# Jobs:
1 - Sum up the passage on laser-treated titanium in two sentences.
2 - Pick up the passage on laser-treated titanium right after its last sentence and keep it going.
═══ Text excerpt ═══
The changes in the Wv index and the coefficient of friction determined in the dry contact with corundum are shown in Figure 5 as a function of the duration of the friction-wear test. In the analyzed combination of friction-wear pairs, each of the applied variants of surface laser treatments resulted in a decrease in the friction coefficient. The lower the frequency of laser repetition used, the lower the value of the CoF averages, calculated for individual specimens over the entire ball-on-disk test run (

Table 4. Volume loss, resistance to wear and coefficient of friction determined in the ball-on disk friction-wear test for titanium grade 1 before and after surface laser treatment at different pulse frequency.

Specimen	Δm [g]	VL (m)	Wv (m)	VL (op)	Wv (op)	Av.
		[mm3]	[mm3/Nm]	[mm3]	[mm3/Nm]	CoF
Ti grade 1	9 × 10−4	4.059	2.018 × 10−2	6.816	3.38 × 10−2	0.59
48 kHz	7 × 10−4	1.804	8.96 × 10−3	9.549	4.75 × 10−2	0.48
20 kHz	1 × 10−4	0.451	2.24 × 10−3	1.322	2.8 × 10−3	0.44
10 kHz	1 × 10−4	0.451	2.24 × 10−3	0.567	1.6 × 10−3	0.25

).
═══ Records provided ═══
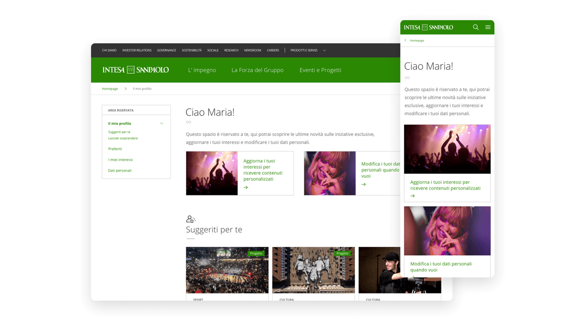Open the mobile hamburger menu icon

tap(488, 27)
═══
═══ Records provided ═══
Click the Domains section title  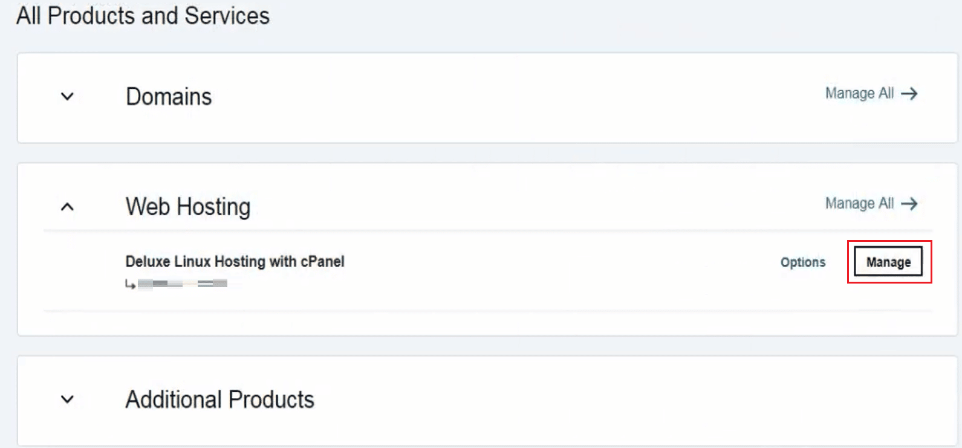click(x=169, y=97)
═══
# Outputs:
1 - Figure 5 shows how the Wv index and the coefficient of friction, measured in dry contact with corundum, changed over the course of the friction-wear test. Every laser surface treatment lowered the friction coefficient, and the lower the laser repetition frequency, the lower the average coefficient of friction over the whole ball-on-disk test.

2 -
In the case of a non-treated specimen, the CoF value initially stabilizes at the level of 0.5 up to about 250 s, which probably is related to the existence of a thin oxide layer that was formed naturally on the titanium surface, which according to the results of the XRD analysis presented previously was identified as Ti₂O₃. However, after 250 s, this oxide layer is removed and further interaction with the corundum ball takes place in worse conditions, as indicated by the rapid increase in CoF to 0.6 (reached at 500 s), then to 0.62 and stabilization at this level. The CoF vs. test time plot is characterized by significant fluctuations in CoF values, similar to the graph recorded for the specimen treated at 48 kHz, which is surprising, considering the surface roughness of the untreated specimen (ground and polished) while the latter one was the roughest of all the tested specimens. Thus, the reason for the fluctuation of the CoF value is not directly linked to the surface roughness of the tested specimen and should be linked to other factors, e.g., the type of titanium oxide present on the surface or formed as a result of tribo-chemical reactions of titanium with oxygen (Magnéli phases) and their low friction or lubricating properties.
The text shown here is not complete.